So what is the function of memory when we would prefer to avoid and numb ourselves? By constantly treading over the ground of the past, and reliving those times of war, aren’t we just subjecting ourselves to more flashbacks and hypervigilance?
But there’s a complete difference between a victim of post traumatic stress, and the people who gather at graveside or cenotaph or a meeting like this to recall the horrors of the past - we choose to remember. Flashbacks are fragmented, scary, involuntary. But remembrance is a conscious act, conducted in a demeanour of silence and respect. Though memory cannot necessarily explain or mitigate the brutalities of war, it can frame them, try to understand their origins, work out mechanisms to prevent or forewarn of their recurrence. The conscious act of remembering a trauma is akin to what counsellors advise to victims of PTSD: to talk about the violent past in the security of the present, to reshape the meaning in your own time, within the structure of your own narrative – in a sense to change the memory by remembering it again.

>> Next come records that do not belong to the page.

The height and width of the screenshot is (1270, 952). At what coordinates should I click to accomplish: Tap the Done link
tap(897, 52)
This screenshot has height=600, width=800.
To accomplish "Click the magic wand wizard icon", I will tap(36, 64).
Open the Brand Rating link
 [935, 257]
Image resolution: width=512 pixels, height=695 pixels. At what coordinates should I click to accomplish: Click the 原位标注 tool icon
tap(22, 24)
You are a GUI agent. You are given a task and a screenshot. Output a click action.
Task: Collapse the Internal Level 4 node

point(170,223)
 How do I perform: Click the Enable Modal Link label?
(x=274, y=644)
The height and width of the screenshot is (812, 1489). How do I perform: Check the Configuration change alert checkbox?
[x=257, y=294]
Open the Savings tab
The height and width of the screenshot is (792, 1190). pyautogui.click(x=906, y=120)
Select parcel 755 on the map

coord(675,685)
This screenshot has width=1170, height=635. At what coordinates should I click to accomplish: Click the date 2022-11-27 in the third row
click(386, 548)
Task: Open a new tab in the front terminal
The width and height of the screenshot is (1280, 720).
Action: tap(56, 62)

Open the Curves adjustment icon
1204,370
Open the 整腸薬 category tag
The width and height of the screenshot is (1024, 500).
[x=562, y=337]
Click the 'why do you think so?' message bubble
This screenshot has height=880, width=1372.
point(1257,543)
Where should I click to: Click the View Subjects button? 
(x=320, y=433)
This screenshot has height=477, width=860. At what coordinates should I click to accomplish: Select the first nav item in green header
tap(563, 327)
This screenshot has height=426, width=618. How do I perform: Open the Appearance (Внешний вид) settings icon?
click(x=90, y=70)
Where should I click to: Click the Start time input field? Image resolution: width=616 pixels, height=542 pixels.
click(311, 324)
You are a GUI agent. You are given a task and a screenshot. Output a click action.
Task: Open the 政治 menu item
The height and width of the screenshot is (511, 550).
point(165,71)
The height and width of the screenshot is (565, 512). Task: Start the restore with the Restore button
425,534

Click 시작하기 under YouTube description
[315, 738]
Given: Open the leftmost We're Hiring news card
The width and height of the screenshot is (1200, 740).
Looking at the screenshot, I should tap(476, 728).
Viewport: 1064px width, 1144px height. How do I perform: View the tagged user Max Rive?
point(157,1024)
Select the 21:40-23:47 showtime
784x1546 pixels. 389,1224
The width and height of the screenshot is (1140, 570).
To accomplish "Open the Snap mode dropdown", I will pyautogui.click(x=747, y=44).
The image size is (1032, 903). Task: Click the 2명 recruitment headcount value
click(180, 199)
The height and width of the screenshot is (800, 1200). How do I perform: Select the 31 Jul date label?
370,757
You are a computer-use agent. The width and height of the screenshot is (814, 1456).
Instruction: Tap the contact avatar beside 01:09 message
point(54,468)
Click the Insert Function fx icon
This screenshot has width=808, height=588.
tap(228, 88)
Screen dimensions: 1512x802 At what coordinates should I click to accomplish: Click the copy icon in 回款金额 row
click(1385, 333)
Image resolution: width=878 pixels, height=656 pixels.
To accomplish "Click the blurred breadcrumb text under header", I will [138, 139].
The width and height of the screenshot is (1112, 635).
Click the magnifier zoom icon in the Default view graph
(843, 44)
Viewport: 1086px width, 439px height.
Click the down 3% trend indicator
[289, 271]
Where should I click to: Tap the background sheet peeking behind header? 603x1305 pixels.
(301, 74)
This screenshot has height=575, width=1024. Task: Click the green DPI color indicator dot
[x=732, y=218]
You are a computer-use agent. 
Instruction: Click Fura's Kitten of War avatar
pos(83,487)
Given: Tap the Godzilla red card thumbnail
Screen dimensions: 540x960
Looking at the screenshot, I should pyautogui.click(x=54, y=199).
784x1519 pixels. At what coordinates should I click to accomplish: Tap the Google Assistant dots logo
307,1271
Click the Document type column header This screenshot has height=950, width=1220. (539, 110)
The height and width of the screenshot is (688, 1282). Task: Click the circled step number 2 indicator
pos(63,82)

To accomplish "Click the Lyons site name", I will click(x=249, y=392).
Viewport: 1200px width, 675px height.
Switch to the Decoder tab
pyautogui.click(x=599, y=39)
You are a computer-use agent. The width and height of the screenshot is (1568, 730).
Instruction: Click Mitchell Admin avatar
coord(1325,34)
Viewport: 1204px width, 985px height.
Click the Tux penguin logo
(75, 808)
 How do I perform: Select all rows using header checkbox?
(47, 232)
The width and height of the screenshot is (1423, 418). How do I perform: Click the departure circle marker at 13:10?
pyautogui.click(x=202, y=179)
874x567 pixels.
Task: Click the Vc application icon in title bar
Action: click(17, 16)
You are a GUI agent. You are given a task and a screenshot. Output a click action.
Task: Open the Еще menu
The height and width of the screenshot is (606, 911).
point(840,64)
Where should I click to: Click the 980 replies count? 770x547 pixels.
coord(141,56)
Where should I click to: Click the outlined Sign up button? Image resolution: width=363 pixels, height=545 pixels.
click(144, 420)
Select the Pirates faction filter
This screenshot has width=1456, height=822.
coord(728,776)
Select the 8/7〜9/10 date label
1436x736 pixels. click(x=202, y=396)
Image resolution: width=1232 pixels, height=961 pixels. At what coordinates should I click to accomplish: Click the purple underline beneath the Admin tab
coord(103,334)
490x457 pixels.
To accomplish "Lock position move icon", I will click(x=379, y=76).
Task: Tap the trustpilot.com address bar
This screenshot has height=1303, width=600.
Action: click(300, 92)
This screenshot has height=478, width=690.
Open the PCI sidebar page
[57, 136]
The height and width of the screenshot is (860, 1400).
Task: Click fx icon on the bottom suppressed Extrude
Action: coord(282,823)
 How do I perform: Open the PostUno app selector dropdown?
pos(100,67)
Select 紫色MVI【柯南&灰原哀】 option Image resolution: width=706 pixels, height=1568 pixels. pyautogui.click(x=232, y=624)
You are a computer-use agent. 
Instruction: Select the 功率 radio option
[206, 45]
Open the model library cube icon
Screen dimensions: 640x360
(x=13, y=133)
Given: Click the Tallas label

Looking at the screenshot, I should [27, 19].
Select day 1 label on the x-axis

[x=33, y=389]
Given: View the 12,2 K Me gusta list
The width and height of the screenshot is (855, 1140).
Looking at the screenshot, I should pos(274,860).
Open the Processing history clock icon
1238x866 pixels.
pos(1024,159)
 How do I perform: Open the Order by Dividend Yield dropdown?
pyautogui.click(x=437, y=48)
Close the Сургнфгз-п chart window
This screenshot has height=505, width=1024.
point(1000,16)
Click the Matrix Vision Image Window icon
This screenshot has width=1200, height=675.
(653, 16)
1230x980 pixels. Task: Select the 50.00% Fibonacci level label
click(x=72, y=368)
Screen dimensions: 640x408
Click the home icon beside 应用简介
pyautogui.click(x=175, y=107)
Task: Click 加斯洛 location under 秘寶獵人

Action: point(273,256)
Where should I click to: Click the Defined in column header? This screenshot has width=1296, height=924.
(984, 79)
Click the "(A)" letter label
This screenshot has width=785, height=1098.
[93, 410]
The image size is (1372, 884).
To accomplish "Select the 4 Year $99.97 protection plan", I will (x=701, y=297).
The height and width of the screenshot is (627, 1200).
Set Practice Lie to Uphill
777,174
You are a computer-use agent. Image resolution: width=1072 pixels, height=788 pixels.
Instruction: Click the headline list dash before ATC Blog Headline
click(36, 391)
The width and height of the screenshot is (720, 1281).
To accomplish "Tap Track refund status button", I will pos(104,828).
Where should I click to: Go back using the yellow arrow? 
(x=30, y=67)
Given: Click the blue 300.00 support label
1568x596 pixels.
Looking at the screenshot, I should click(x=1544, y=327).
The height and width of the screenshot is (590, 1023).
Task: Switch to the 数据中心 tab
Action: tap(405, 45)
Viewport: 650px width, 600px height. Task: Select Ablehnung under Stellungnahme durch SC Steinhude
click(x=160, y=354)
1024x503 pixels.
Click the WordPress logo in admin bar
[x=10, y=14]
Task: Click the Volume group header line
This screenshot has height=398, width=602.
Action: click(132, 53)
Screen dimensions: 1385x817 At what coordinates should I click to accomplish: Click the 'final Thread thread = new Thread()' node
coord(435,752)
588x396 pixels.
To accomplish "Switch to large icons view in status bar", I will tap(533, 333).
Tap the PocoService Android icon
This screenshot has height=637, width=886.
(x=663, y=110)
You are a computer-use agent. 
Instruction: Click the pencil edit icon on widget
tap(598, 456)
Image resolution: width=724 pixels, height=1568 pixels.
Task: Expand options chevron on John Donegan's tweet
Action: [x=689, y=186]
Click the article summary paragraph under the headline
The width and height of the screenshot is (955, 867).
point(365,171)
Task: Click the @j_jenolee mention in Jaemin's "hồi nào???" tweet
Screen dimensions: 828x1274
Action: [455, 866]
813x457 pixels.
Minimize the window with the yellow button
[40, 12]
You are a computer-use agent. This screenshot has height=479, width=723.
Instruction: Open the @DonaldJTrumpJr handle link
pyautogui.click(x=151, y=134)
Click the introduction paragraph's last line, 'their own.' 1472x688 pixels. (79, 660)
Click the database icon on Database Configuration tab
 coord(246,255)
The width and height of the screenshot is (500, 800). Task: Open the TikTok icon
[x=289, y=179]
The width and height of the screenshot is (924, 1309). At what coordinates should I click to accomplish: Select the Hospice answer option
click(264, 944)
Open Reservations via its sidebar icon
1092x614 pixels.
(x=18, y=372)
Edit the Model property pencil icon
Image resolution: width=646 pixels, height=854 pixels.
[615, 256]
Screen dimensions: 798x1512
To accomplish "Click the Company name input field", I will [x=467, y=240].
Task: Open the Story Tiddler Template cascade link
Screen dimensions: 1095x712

We may not realise this, but we change our memories all the time. There is some complex neuroscience to this, but when we recall (again) a distant event, we actually form new connections with other memories, and of course, the ever new present. To some this sounds like we tamper with the past, but the memory can remain intact and authentic while the meaning changes and resonates over time. This to me is entirely necessary, entirely healthy, and – let’s be honest – unavoidable. The memory will haunt us if we do not revisit it. In the act of remembrance, we fill out the empty bombsites, we see the streets as they used to be, we talk to the ghosts and we hear new nuances to their stories. We feel and grieve what we have lost through a kind of mourning, rather than avoiding the pain with fear and loathing. We remember again and again consciously, in memorials and conversations and conferences and essays and books, so that eventually, at a deeper level, we can heal and forget.
What follows is a personal act of remembering. Below is a reprint of the essay that was for my speech then at my first Café Europa, six years ago, in Poznan in April 2000. The essay was an attempt in personal form, to explore my own responses to the wars of the 1990s, and my own possible connection to the Bosnian Generation. It has never been published, so while the argument may be vaguely familiar to some people who were present in Poznan, I am not repeating completely repeating myself. The essay reprinted here without amendment, warts and all, but I will revise my thoughts in a brief postscript after the essay.
THE BOSNIA GENERATION: A CONFESSION
A presentation for Cafe Europa, Pozna, April 2000
THE BOSNIA GENERATION: A CONFESSION
Is there such a thing as the Bosnian generation? If so, who belongs to it? Is it a peculiarly Yugoslav, or Balkan, or European generation? And what is its mentality and emotional stance? How did the war in Bosnia – and after that in Kosovo - affect how it thinks and feels?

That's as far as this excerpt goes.